To contribute to the field, a novel method is presented mainly composed of three sequential processes: Data extraction, where the documentation is analyzed and the existing information is parsed to fit a common standard; data merging, where the different types of information are combined; and data analytics, where the main factors that matter in infrastructure costs are identified.

Thus, a novel method is presented based on the application of data mining and machine learning to extract and analyze the existent information from 23 different CAF (Cost Analysis Forms) input files, which contain a wide variety of information and structures. The suggested approach was able to increase the efficiency in the processes of data gathering and analysis and demonstrated the benefits of automatic data extraction and analysis with practical implementation.

2. Related Work

Data mining and machine learning offer great benefits and strong capabilities to cope with the lack of standardization and the manual inclusion of data in railway infrastructure costs projects. It is important to point out that to our knowledge, there are no other methods for performing automatic data extraction on railway infrastructure costs, implying the high novelty of this paper. However, some other related papers have been found that it is possible to learn from.

The related literature is classified here into three categories: Firstly, the most relevant studies that implement data science and machine learning in infrastructure costs are mentioned. Secondly, the closest related studies on railway infrastructure are assessed. Finally, strongly related studies that implemented data mining in similar scenarios are commented on.

2.1. Data Science and Machine Learning on Infrastructure Costs

To summarize the most relevant literature in this category, Table 1 is presented showing the reference, the main aim, and the way of approaching it for all relevant studies, demonstrating whether they implemented data science or machine learning on infrastructure costs with similar approaches.

Firstly, the paper by [7] consists of a method for improving data classification inside construction projects with the usage of the variable’s correlation and machine learning. For its validation, the study presents a practical scenario with a clear scope. As a main limitation, it could be mentioned that the study of variable correlation has some limitations when implementing the same solution on a different dataset.

Alternatively, the approach presented by [8] encompasses a method for optimizing risks and evaluating the model through rough set theory. Finally, a decision tree is implemented for optimization purposes. The approach is easily reproducible with strong results that demonstrate the efficacy of the approach. The main strength that can be highlighted in the study is the main focus of the efficiency and optimization with a great impact on its performance.
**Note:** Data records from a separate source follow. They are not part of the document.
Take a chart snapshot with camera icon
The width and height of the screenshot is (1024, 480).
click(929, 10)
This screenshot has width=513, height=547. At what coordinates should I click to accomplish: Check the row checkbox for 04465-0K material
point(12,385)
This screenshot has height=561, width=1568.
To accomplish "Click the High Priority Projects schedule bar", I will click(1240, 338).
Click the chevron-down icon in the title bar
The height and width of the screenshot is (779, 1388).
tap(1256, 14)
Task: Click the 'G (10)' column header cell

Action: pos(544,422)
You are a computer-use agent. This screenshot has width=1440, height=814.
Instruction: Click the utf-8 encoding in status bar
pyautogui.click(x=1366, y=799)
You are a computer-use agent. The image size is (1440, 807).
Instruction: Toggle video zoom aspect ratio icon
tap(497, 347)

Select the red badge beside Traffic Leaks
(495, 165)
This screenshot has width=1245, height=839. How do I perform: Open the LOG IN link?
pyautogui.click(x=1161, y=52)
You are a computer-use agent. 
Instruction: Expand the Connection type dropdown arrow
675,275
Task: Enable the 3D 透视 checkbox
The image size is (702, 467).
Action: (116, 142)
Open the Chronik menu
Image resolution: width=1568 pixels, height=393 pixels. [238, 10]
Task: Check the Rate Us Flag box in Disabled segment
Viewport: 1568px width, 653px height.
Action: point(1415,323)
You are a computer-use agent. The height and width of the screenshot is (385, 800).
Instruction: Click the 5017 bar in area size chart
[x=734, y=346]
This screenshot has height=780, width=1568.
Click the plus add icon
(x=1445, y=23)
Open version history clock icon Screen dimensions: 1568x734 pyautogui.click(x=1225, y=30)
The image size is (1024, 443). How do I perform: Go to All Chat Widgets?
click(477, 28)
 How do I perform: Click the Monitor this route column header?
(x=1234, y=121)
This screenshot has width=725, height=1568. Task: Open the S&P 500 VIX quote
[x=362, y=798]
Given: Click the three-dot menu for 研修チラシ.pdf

Additionally, other studies focused on infrastructure costs data analysis, such as that of [1], where a wide range of data structures were assessed, which is the main benefit, and the method avoids common mistakes through the usage of data mining and construction knowledge.

Finally, ref. [9] presented a method for automating the cost analysis, benchmarking, and prediction with the usage of machine learning and the surveyor’s knowledge. Their robust results explained in detail prove the efficacy of the suggested method. However, it is important to take into account the limitations of the different criteria relying on the surveyor’s knowledge.

2.2. Railway Infrastructure Studies

The studies that are most related to the field of railway infrastructure are gathered in Table 2 where it is possible to see the reference, the main goal, and the way of approaching it for each of them.

Firstly, in ref. [13], a new method is suggested for a better assessment of costs in railway infrastructure considering the type of train by promoting efficiency and creating a framework for allocating costs in an automatized and systematic manner. The study reports robust results when implemented in that specific scenario. However, it is also important to highlight that they focus only on a very specific case, which is a specific type of train.

Secondly, ref. [11] built a simulation model with a previously given set of objectives and restrictions to support the execution of thousands of scenarios in a scalable, efficient, and fault-tolerance approach that is deployed in a cloud computing environment for time efficiency purposes. Although the results are difficult to validate since they come from performing simulations, the model shows potential for saving 88.20% of all the costs presented in the simulation.

Thirdly, ref. [12] built a proof of concept for maintenance scheduling merging data from the railway’s condition, planning, and costs with optimized intervention plans that provide an added value and have a great impact on costs. As a constructive criticism, it could be mentioned that the validation is a bit weak since it relies on the subjective consideration of twenty-five individuals.

Fourthly, the paper by [13] presents an econometric analysis of costs, traffic, and infrastructure for the Swedish railway system between the years 1999 and 2002. The missing recovery data techniques seem to have a great impact on the understanding of traffic data, which is, however, their main weakness due to the unreliability of the generated information.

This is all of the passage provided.